Highest correlations (move together):
  ExxonMobil (Energy)            ↔ Chevron (Energy)              : 0.829
  JPMorgan (Finance)             ↔ Bank of America (Finance)     : 0.750
  Microsoft (Tech)               ↔ Amazon (E-commerce)           : 0.640

Lowest correlations (good for diversification):
  Johnson & Johnson (Healthcare) ↔ Amazon (E-commerce)           : -0.072
  Microsoft (Tech)               ↔ Johnson & Johnson (Healthcare): -0.024
  Microsoft (Tech)               ↔ ExxonMobil (Energy)           : 0.064
  Pfizer (Healthcare)            ↔ Amazon (E-commerce)           : 0.085
  Apple (Tech)                   ↔ Johnson & Johnson (Healthcare): 0.087

fig, axes = plt.subplots(2, 2, figsize=(15, 12))
fig.suptitle('Real Stock Data Analysis', fontsize=16, fontweight='bold')

# Plot 1: Return vs Risk
ax1 = axes[0, 0]
colors = plt.cm.viridis(np.linspace(0, 1, n_assets))
scatter = ax1.scatter(volatility, expected_returns, s=200, c=colors, 
                     alpha=0.6, edgecolors='black', linewidth=2)

for i in range(n_assets):
    ax1.annotate(tickers[i], (volatility[i], expected_returns[i]),
                xytext=(5, 5), textcoords='offset points', fontsize=9)

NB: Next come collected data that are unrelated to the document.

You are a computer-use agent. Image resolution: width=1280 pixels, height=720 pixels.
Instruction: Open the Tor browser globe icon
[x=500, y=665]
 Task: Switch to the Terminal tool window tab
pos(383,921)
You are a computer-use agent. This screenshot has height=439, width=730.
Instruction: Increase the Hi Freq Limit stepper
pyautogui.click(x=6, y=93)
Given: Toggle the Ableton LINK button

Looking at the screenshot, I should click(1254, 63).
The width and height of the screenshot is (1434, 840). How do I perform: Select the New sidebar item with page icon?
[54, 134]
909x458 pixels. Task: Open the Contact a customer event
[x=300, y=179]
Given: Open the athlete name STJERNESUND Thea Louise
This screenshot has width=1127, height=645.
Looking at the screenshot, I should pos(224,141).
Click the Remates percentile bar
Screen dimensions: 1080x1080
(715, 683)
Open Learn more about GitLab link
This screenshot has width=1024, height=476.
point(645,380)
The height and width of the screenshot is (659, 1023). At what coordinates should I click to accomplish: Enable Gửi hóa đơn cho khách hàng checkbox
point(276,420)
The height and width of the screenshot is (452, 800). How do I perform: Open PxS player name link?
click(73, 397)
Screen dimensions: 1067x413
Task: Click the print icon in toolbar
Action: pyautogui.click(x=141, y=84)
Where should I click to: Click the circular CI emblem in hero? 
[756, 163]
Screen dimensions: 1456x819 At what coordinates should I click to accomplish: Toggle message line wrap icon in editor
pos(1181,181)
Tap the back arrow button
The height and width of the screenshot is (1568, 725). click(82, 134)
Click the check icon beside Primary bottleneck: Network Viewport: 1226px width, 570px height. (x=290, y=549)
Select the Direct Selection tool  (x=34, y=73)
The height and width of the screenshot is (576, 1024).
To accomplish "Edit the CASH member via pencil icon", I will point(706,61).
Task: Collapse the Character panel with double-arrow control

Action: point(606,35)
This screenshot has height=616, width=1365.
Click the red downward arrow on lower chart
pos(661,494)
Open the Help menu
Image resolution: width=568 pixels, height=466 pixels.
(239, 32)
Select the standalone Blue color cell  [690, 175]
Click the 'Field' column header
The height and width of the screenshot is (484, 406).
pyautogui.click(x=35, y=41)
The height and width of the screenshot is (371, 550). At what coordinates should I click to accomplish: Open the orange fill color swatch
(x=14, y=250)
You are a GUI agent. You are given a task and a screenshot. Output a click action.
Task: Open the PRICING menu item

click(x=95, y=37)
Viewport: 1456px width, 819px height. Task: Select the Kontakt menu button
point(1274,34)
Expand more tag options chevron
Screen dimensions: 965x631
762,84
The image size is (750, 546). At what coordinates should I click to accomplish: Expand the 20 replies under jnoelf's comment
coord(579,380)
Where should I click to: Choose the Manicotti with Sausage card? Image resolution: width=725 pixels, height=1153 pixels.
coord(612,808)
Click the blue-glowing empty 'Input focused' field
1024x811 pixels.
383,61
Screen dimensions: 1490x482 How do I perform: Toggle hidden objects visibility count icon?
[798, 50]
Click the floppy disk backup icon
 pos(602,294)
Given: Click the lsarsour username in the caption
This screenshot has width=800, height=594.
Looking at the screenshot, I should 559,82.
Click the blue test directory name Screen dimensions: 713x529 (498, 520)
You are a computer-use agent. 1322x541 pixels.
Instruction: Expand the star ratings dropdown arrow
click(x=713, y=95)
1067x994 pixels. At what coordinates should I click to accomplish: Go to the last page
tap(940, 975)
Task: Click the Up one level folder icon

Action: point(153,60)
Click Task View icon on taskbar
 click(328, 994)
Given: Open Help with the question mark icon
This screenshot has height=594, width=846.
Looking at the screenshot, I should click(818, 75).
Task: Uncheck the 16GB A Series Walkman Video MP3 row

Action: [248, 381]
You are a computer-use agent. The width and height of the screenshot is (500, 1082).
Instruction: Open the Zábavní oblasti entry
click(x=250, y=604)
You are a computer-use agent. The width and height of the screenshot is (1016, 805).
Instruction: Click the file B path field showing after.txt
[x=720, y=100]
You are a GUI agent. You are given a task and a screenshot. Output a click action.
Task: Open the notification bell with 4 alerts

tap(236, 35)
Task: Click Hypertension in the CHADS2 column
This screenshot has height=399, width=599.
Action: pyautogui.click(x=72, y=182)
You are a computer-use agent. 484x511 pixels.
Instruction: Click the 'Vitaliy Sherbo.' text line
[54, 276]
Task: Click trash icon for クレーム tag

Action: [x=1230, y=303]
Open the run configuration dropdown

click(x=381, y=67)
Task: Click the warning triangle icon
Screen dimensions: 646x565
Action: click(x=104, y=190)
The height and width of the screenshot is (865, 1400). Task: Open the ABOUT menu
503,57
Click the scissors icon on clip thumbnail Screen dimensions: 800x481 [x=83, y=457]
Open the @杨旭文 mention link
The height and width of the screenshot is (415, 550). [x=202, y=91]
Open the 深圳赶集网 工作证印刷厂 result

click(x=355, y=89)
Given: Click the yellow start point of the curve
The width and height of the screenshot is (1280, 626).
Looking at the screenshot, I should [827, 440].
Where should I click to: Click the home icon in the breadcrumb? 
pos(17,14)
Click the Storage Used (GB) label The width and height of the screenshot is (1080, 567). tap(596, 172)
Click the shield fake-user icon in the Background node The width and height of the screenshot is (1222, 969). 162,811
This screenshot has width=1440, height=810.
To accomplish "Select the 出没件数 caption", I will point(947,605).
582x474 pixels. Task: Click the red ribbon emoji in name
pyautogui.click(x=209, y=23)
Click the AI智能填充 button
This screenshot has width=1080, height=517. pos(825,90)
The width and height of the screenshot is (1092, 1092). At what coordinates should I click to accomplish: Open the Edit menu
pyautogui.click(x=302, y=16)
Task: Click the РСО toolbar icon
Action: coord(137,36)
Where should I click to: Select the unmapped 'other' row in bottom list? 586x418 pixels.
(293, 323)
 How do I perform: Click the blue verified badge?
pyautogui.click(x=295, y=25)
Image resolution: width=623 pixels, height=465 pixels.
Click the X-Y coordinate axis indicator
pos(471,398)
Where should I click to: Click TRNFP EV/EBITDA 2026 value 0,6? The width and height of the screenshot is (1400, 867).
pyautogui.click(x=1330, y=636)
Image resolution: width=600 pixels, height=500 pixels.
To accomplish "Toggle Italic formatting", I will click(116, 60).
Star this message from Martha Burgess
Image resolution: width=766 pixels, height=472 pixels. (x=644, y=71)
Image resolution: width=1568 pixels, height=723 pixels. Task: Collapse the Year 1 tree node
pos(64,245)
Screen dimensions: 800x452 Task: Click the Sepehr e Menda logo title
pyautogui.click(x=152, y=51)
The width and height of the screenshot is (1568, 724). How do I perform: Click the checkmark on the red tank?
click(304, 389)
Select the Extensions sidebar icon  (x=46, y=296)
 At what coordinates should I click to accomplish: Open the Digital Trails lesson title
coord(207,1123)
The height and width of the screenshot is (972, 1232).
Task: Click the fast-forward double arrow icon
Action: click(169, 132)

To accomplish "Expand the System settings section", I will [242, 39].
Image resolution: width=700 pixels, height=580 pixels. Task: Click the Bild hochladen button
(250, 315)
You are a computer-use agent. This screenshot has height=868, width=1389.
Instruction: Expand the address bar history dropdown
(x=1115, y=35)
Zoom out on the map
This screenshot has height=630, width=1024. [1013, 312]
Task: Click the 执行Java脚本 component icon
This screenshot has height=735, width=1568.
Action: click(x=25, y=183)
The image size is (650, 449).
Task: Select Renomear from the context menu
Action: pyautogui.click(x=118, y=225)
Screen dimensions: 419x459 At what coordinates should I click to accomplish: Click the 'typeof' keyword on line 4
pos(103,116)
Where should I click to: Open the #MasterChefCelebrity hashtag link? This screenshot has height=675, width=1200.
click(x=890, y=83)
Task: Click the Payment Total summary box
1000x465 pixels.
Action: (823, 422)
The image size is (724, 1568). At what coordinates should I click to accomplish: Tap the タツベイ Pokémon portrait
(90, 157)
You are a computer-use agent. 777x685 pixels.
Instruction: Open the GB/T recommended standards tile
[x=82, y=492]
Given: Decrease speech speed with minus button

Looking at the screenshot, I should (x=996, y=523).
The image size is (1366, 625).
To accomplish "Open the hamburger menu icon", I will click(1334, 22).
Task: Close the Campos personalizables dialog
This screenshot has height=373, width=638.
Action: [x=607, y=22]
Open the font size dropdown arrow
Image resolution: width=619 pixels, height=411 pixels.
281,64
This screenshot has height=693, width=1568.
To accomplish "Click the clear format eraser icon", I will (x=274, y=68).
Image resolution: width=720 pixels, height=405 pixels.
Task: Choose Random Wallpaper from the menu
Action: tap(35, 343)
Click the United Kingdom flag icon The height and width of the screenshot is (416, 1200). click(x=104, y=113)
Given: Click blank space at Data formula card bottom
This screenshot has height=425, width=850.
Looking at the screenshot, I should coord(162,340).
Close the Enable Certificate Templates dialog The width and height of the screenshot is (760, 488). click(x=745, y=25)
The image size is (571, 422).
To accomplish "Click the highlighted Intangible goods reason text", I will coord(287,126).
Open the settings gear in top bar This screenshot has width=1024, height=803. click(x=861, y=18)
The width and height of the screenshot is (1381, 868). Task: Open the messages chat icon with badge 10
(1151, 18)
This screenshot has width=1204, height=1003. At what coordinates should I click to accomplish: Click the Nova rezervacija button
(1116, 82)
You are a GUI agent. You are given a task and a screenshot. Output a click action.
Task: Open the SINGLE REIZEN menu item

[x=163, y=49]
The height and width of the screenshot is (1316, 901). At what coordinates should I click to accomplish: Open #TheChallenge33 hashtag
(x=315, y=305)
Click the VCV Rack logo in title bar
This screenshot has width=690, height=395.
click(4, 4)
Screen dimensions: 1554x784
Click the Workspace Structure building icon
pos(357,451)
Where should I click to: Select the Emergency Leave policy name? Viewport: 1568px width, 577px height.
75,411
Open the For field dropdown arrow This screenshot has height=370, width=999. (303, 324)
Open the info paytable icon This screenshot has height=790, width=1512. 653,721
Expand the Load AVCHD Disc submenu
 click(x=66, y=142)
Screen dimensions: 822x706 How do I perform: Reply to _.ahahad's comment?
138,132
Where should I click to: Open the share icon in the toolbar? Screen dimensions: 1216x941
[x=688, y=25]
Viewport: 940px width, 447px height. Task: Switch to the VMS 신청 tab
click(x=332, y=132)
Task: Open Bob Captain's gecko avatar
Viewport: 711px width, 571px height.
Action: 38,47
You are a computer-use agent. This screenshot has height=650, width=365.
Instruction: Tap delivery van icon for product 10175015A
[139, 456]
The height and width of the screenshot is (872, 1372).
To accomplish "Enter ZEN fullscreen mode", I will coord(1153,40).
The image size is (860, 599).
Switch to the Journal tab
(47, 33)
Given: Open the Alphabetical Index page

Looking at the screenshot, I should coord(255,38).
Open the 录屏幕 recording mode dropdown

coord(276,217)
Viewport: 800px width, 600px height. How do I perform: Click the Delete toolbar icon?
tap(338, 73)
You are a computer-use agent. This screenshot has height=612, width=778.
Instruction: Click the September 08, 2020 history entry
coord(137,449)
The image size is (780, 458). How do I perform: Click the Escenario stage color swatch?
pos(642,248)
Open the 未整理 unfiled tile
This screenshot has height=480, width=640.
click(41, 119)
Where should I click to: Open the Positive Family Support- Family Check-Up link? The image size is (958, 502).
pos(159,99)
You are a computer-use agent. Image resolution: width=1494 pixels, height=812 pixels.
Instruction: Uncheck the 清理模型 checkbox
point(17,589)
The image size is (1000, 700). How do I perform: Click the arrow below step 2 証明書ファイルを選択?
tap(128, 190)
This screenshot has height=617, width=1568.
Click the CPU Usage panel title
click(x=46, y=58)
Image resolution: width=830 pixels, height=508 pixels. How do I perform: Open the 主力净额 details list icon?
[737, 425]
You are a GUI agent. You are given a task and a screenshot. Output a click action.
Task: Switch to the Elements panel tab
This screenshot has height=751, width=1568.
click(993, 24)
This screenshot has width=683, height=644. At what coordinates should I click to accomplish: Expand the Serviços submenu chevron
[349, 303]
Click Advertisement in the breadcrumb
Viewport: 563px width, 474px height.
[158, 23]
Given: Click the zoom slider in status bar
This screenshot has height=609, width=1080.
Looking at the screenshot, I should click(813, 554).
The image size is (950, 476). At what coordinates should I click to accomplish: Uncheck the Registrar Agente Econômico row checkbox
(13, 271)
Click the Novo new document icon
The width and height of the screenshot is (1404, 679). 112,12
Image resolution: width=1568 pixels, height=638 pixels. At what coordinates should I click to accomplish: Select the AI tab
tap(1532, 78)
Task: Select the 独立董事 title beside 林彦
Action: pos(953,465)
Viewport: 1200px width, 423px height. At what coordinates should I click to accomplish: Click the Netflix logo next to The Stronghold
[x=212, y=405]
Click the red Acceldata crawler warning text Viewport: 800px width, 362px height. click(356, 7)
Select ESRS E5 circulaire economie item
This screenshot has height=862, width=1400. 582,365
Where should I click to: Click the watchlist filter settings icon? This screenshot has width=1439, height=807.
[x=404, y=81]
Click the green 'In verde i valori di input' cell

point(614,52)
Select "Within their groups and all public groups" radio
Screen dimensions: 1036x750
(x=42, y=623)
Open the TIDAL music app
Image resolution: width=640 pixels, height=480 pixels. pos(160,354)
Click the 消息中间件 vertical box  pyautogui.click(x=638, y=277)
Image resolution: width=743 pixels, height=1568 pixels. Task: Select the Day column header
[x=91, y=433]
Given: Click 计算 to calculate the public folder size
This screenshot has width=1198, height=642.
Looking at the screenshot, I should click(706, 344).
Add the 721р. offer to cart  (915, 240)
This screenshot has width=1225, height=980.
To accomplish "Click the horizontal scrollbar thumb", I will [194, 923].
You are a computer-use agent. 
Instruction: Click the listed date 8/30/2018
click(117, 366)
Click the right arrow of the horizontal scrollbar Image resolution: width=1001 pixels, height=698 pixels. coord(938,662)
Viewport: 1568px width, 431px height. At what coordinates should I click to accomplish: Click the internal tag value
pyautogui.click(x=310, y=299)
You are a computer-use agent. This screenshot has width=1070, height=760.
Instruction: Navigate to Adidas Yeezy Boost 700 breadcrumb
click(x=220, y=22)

ax1.set_xlabel('Risk (Volatility %)', fontweight='bold', fontsize=11)
ax1.set_ylabel('Expected Return (%)', fontweight='bold', fontsize=11)
ax1.set_title('Risk-Return Profile', fontweight='bold', pad=15)
ax1.grid(True, alpha=0.3)

# Plot 2: Correlation Heatmap
ax2 = axes[0, 1]
im = ax2.imshow(correlation_matrix, cmap='RdYlGn', vmin=-1, vmax=1, aspect='auto')
ax2.set_xticks(range(n_assets))
ax2.set_yticks(range(n_assets))
ax2.set_xticklabels(tickers, rotation=45, ha='right', fontsize=9)
ax2.set_yticklabels(tickers, fontsize=9)
ax2.set_title('Correlation Matrix', fontweight='bold', pad=15)
plt.colorbar(im, ax=ax2, label='Correlation')

for i in range(n_assets):
    for j in range(n_assets):
        text = ax2.text(j, i, f'{correlation_matrix[i, j]:.2f}',
                       ha="center", va="center", color="black", fontsize=7)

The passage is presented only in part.